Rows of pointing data
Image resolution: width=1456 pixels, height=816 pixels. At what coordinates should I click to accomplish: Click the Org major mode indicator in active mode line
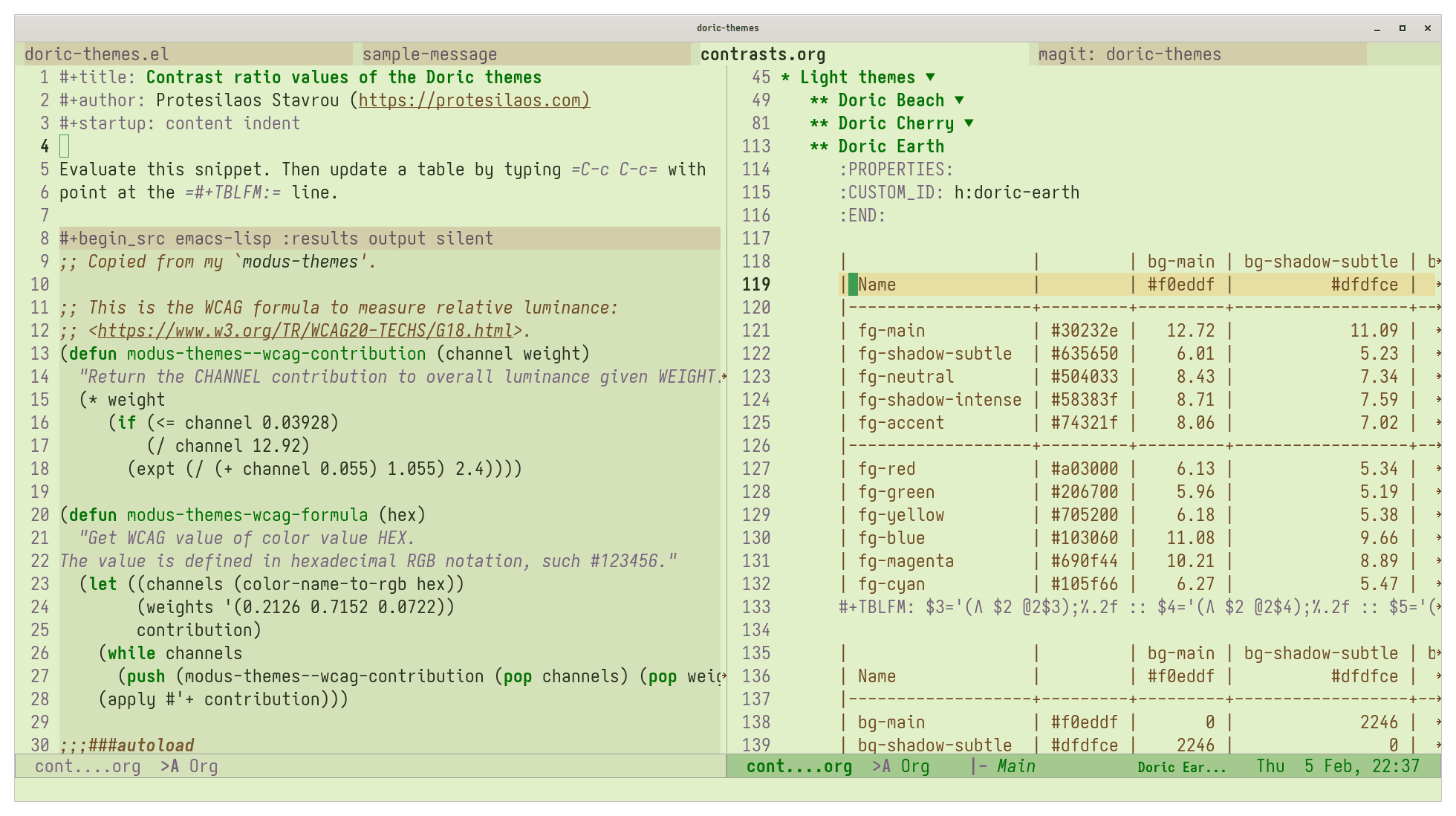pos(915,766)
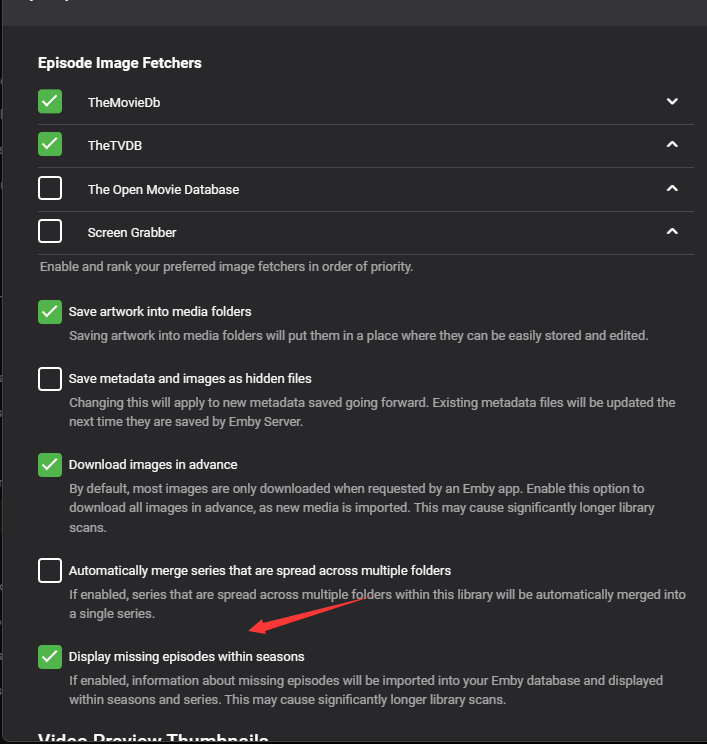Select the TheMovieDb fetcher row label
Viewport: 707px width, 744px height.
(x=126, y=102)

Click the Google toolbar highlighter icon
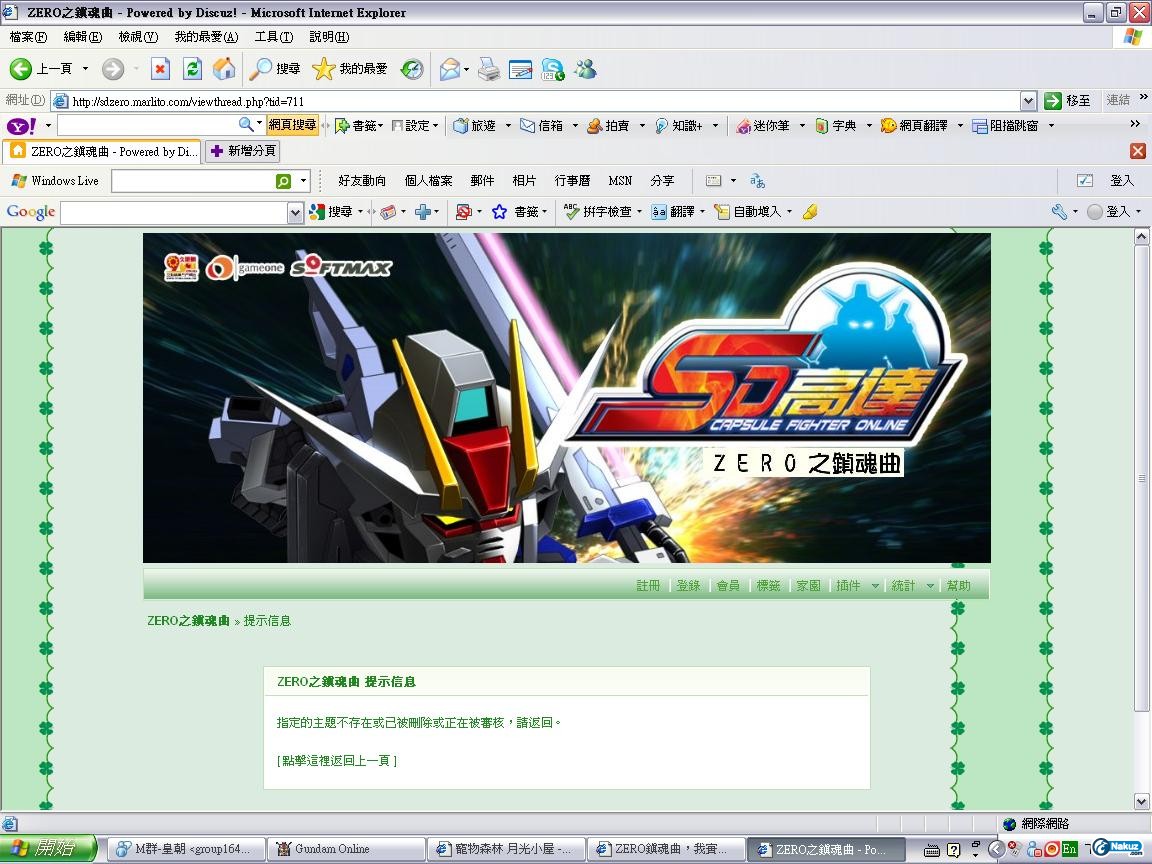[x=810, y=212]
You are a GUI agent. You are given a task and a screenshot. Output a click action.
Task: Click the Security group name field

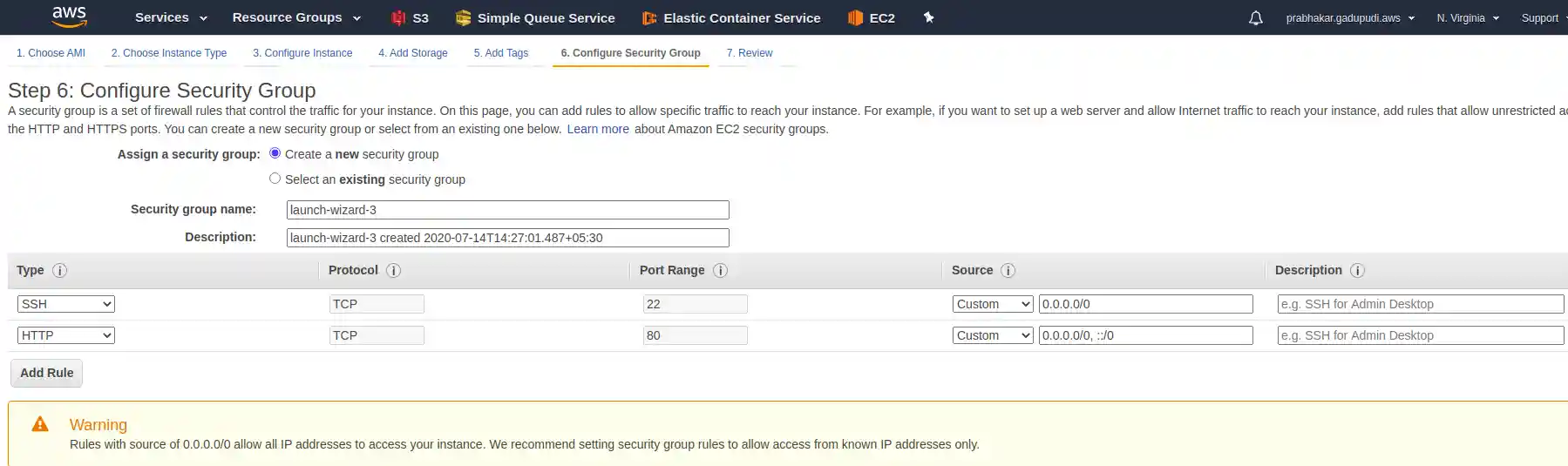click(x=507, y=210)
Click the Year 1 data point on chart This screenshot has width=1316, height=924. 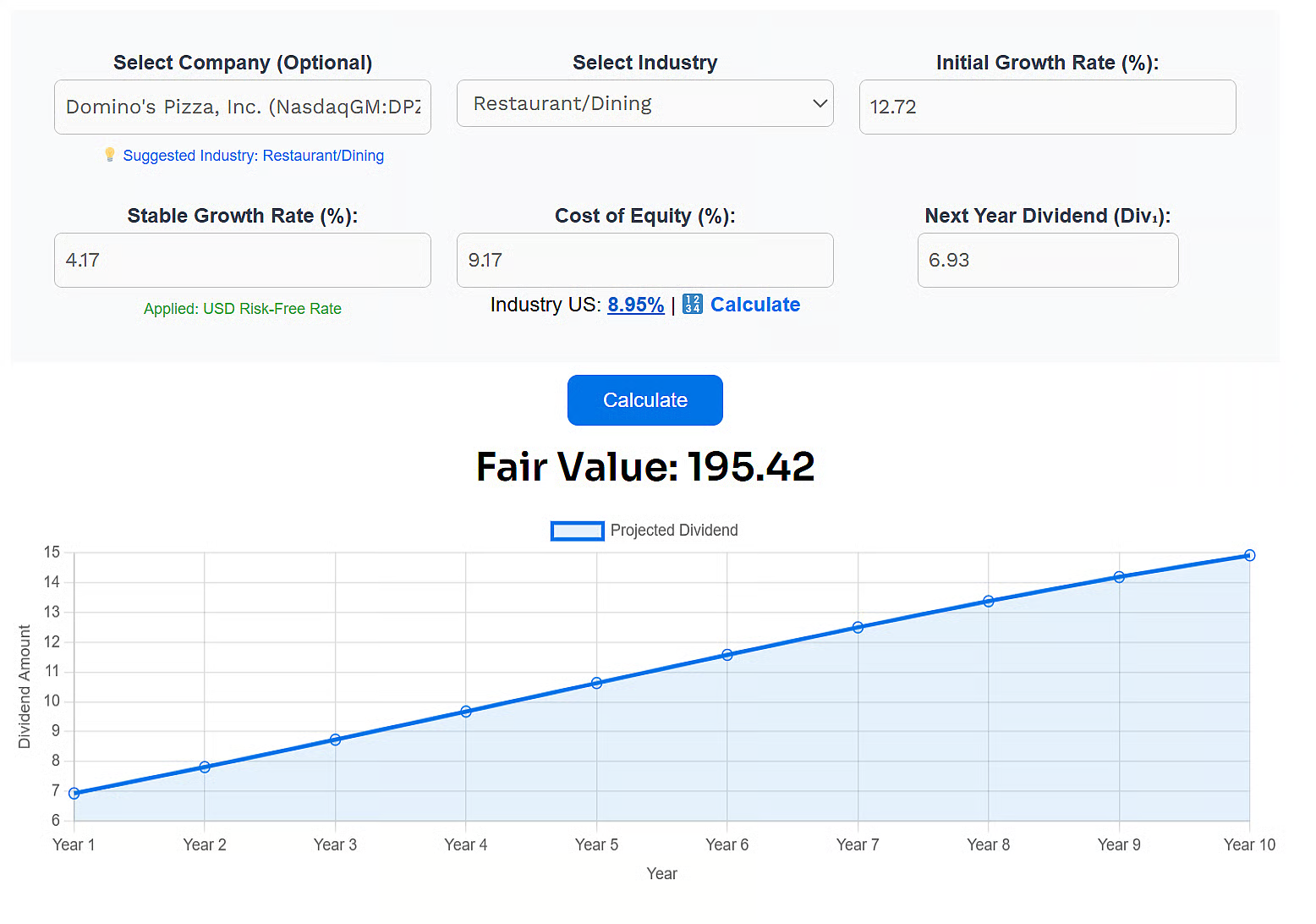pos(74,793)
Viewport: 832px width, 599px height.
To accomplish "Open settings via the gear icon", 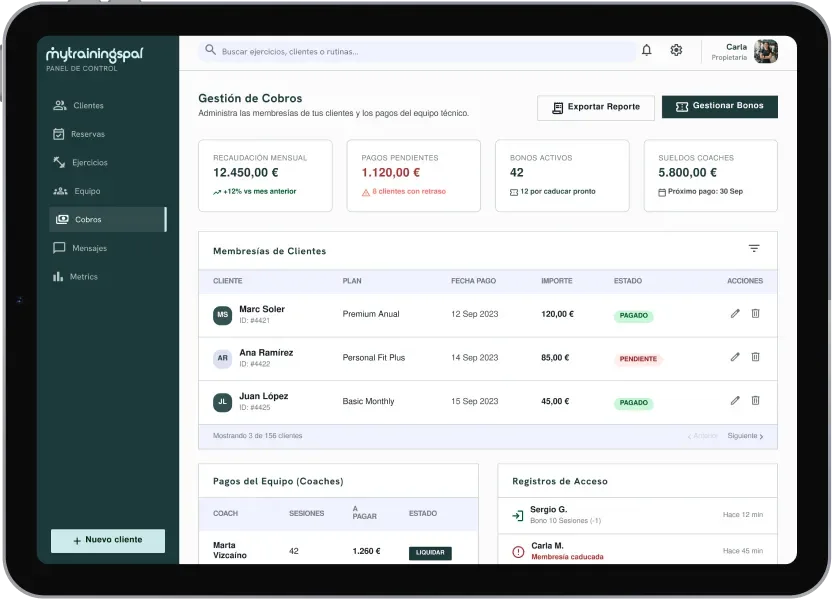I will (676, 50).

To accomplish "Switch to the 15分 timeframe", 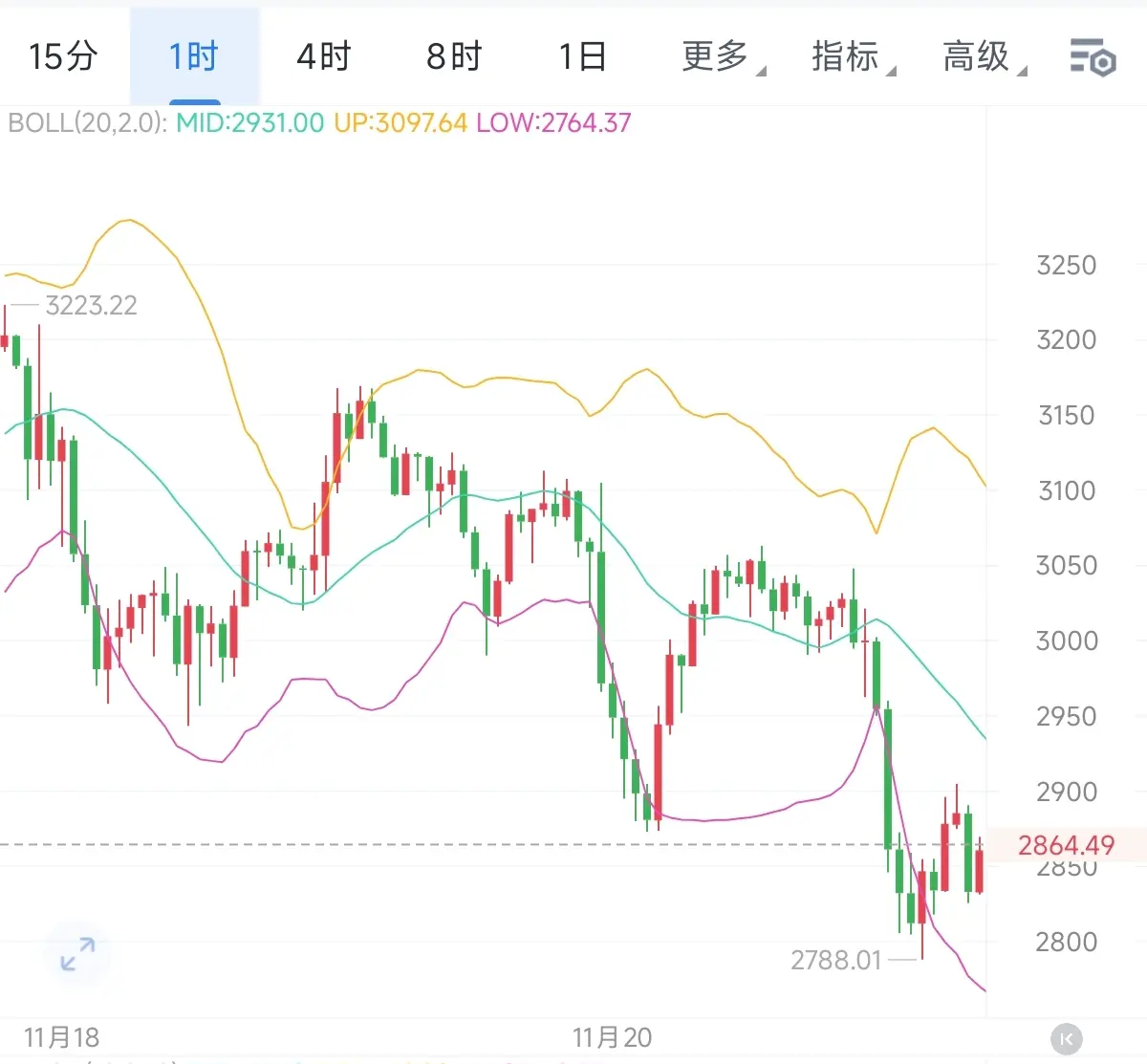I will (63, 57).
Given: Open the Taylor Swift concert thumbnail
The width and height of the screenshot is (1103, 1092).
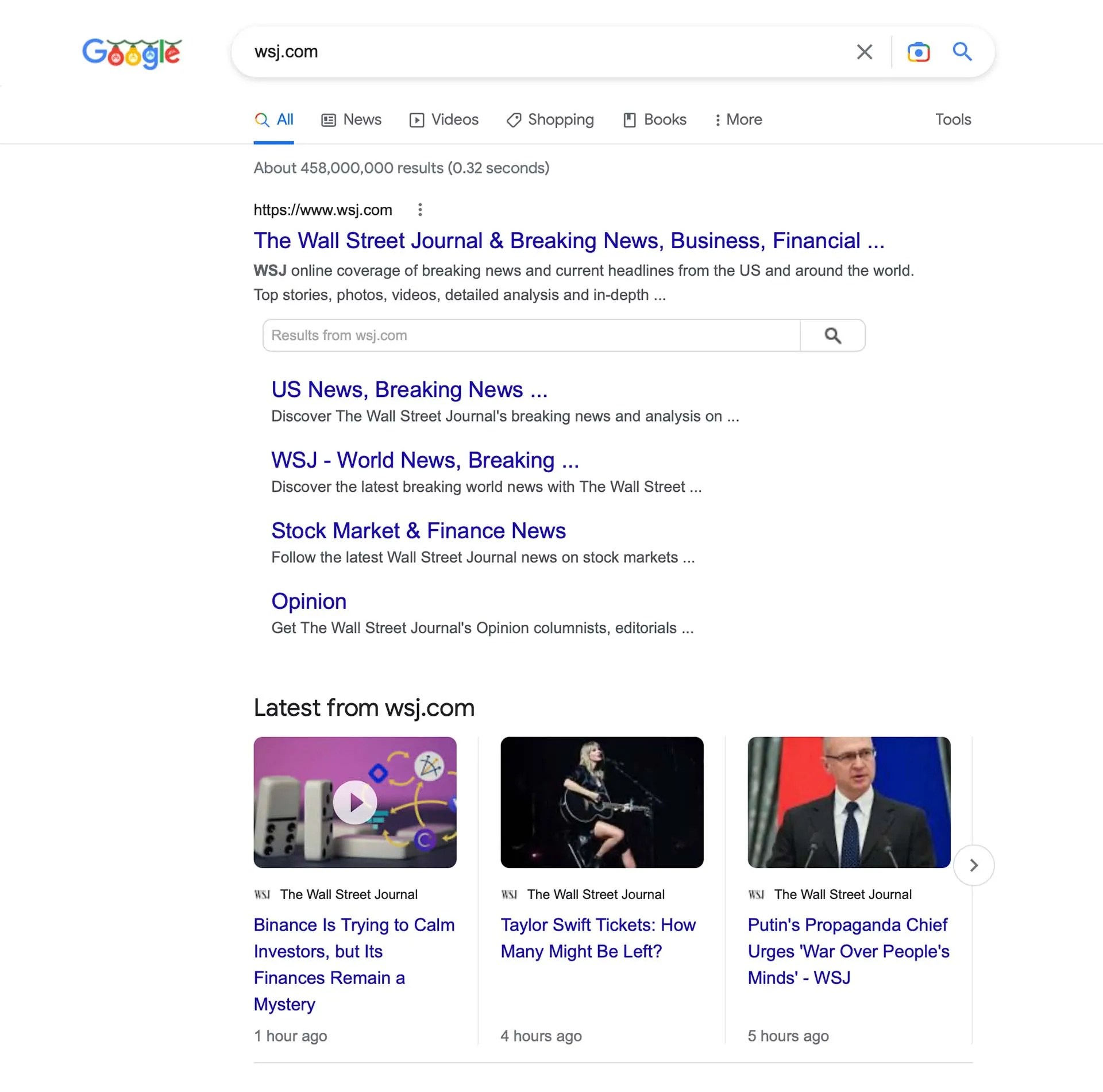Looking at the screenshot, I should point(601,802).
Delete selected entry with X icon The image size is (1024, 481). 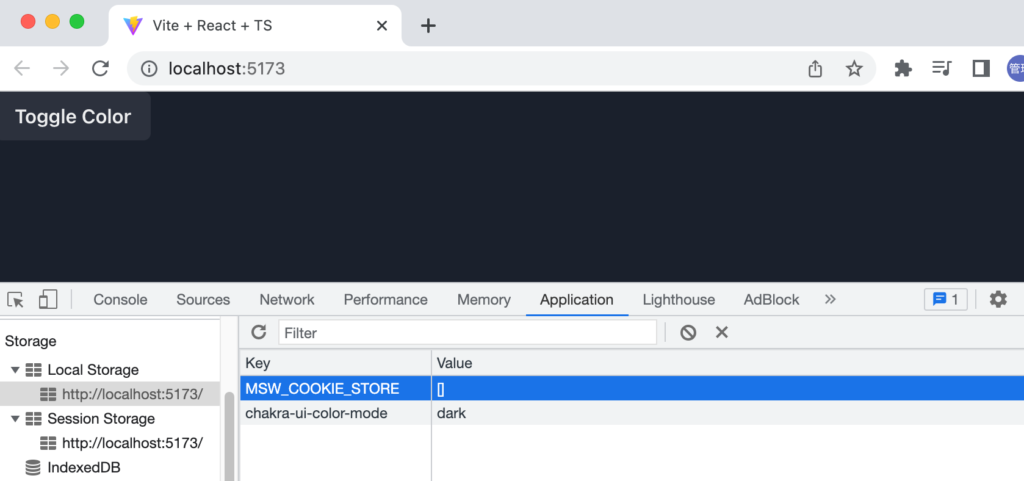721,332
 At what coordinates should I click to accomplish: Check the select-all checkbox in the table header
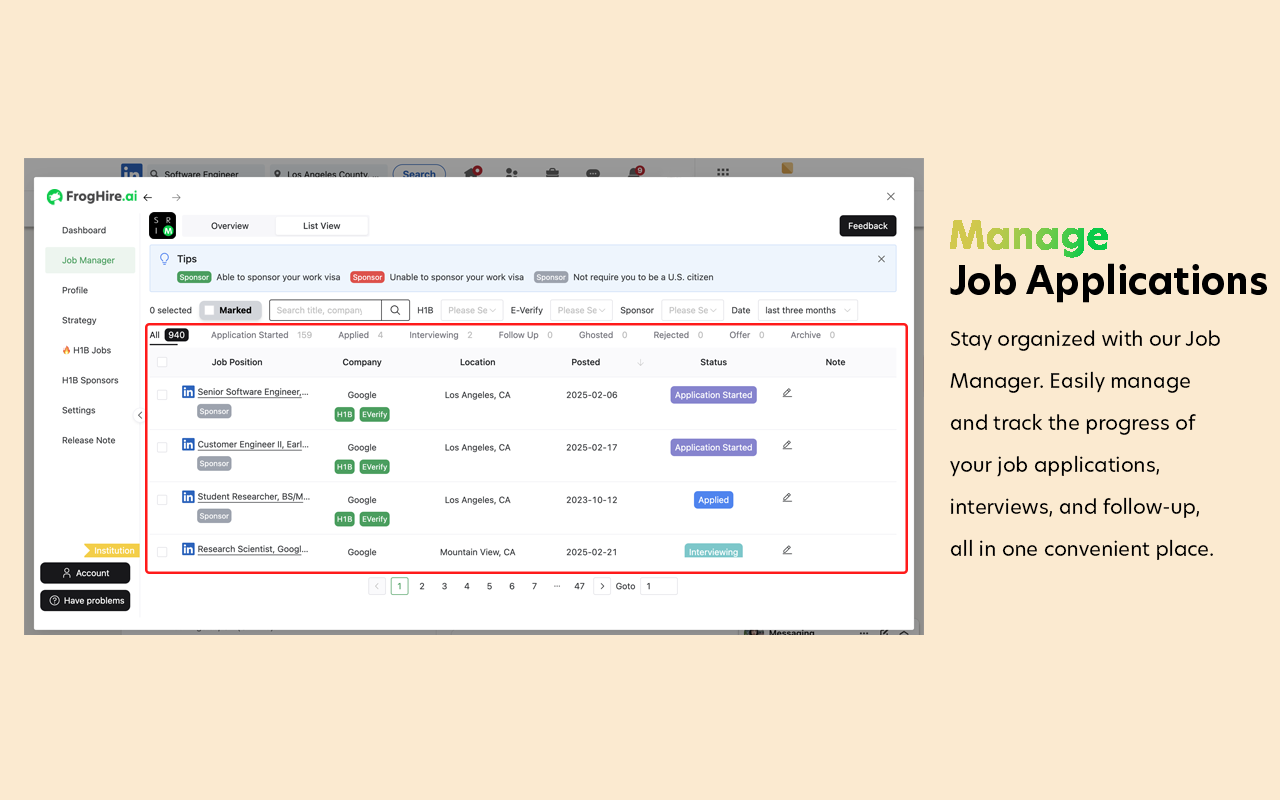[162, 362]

* [Objective]
Rewrite the records from the line with "At what coordinates should I click to accomplish: Check" through the end of the records, replacing "table header" with "column header" and leaving everything else unchanged, and omit the pictures from your answer.

* [Reply]
 At what coordinates should I click to accomplish: Check the select-all checkbox in the column header
[162, 362]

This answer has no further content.